Paramount’s latest offer added a $40.4 billion personal financial guarantee by Larry Ellison, the Oracle co-founder and one of the richest people in the world, for the equity financing.
The deal also includes debt financing arrangements with Bank of America, Citi and Apollo Capital Management for up to $54 billion.
“PSKY already has a “junk” credit rating and it has negative free cash flows with a high degree of dependency on its legacy linear business,” WBD continued. “Certain fixed obligations that PSKY has incurred or may incur prior to closing, such as the multi-year programming and sports licensing deals, could further strain its financial condition. Further, the operating restrictions between signing and closing imposed on WBD by the PSKY offer could damage our business, allowing PSKY to abandon the offer. The onerous covenants include, among others, restricting WBD’s ability to modify, renew or terminate affiliation agreements. These restrictions may hamper WBD’s ability to perform and could lead PSKY to assert that WBD has suffered a “material adverse effect,” enabling PSKY and its financing partners to terminate the transaction or renegotiate the terms of the transaction.”

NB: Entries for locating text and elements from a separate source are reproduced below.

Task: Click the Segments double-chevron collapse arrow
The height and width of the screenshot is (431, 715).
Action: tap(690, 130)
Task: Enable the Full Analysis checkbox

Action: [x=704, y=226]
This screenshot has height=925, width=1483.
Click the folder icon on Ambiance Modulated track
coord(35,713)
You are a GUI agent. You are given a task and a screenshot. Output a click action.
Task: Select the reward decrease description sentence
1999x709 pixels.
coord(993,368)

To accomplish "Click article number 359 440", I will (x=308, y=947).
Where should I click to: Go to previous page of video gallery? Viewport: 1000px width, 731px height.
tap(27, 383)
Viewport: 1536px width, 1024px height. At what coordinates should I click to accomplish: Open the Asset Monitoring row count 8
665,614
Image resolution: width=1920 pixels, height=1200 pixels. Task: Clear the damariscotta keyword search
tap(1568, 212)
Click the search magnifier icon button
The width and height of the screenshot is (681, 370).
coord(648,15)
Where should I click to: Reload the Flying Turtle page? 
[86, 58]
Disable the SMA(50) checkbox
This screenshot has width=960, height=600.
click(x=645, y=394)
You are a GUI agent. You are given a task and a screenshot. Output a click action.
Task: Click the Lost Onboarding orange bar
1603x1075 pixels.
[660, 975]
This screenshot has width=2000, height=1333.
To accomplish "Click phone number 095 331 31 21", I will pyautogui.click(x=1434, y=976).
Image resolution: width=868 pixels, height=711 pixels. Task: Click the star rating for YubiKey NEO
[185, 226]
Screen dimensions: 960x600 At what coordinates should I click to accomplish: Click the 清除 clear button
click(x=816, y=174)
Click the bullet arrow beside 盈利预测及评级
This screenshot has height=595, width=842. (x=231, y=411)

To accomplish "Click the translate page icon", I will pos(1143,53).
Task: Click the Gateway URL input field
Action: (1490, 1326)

In contrast, it said, “Netflix is a company with a market capitalization of approximately $400 billion, an investment grade balance sheet, an A/A3 credit rating and estimated free cash flow of more than $12 billion for 2026. The merger agreement with Netflix also provides WBD with more flexibility to operate in a normal course until closing.”
A Paramount deal would prohibit WBD from pursuing a planned spinoff of Discovery Global, WBD said, and “would also prevent WBD from completing the contemplated debt exchange and refinancing our $15 billion bridge loan, which would limit our financial flexibility.
“If the PSKY offer fails to close, WBD shareholders would be left with shares in a business that has been restricted from pursuing its key initiatives for up to 18 months.”
The separation “will afford Discovery Global enhanced strategic, operating and financial flexibility, including to pursue accretive investments and M&A opportunities or realize a future control premium for stockholders.”
“While PSKY continues to point to Comcast’s Versant as a comparable public company, Discovery Global’s business has greater scale and profits, with a geographically diversified footprint and strong international presence.” Cable company Versant officially split from Comcast this week.
Separately, Warner noted, “PSKY has been aggressive in its engagement with WBD, has retained litigation counsel and has threatened litigation.”
It said that ”PSKY’s credibility is undermined by breaches of its contractual obligations and spurious, multiple threats of litigation. PSKY has a track record of breaching its obligations to WBD. The WBD Board is aware that PSKY and its advisors on multiple occasions breached specific provisions of its non-disclosure agreement with WBD in order to, among other things, seek to receive confidential board information, concerns that were raised directly in a phone conversation between PSKY’s legal advisors and WBD’s legal advisors on November 23, 2025.”
“WBD continues to be of the view that PSKY is a litigious counterparty, which raises concerns regarding the likelihood that the Offer (or any related merger agreement) will be completed on the terms proposed.”